Now the Carsons are both back in North Carolina and will soon take up with the lives they left. They and other members of the 505th returned to the United States late last month and have been preparing to return home, most of them from a center at Fort Bragg. He is back in Elkin. She is in sergeant’s school for another two weeks at Eastover. After that they will take a vacation, he said. “I’m going to go deer hunting. That’s at the top of my list. She’ll probably go with me. I’ve gotten her into that.”

Then he will resume work at Roadway Express as a dock worker in Kernersville. She will go back to school and finish a bachelor’s degree.

A year ago, Carson could barely be coaxed into describing what it was like to leave his home and serve his country alongside his wife.

“There is no husband and wife in the military, just soldiers,” he said back then.

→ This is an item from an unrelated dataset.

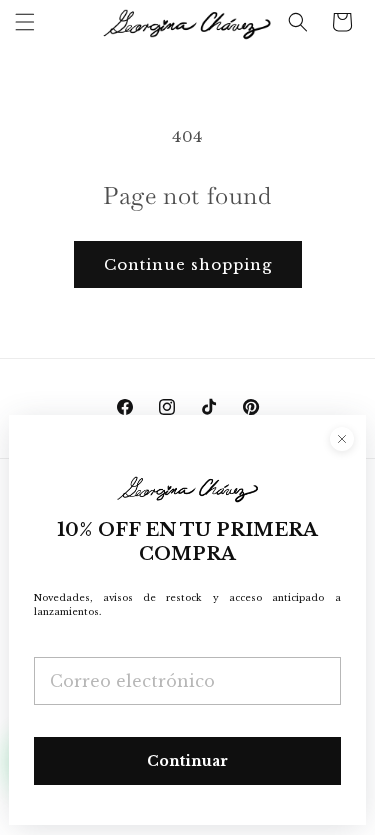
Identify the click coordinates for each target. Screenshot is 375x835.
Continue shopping (188, 264)
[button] (25, 22)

Now he is able to say, “It was very stressful.” Sometimes they were near one another and knew what the other was doing; then sometimes they were far apart. “It was very stressful, but we just picked up and did our jobs,” he said.

That job, performed by the 505th, drew high praise from the dignitaries at Sunday’s ceremony for the returning soldiers.

Brig. Gen. Thomas Lawing cited seven major accomplishments of the engineering group.

“You completed 380 engineering missions, filled 800 IED crater holes, built 100,000 square feet of new construction, completed 20,000 square feet of reconstruction, experienced 130 enemy attacks, including 62 IED engagements.”

He also said the 505th developed new tactics and procedures for filling crater holes. Those are now used throughout the Army in Iraq.

They did all of that and all of them came home. “That is the most important accomplishment,” he said.

Lt. Col. Matthew Russo, who commanded the 505th in Iraq, noted that almost half of the soldiers present in auditorium had come under enemy attack.

Rep. Virginia Foxx, R-Banner Elk, who represents the Fifth Congressional District, thanked them for the work they did.

“I am sorry not every chair in here is filled,” she said. The auditorium, which holds 600 was less than half full.

“People are at church and going about their day-to-day tasks. They are doing that because you have made it possible for them to do that. Because of what you have done, the rest of us are able to do our day-to day tasks without it (the war) being ever-present on our minds.”

While traveling around the Fifth District recently Foxx said she was struck by the lifestyles the area’s people live. Foxx is seeking reelection in the November election. She visited Iraq recently and returned with an upbeat report on the situation there.

“We are a simple people without an imperialist attitude. We just want to be left alone and allowed to live free,” she said.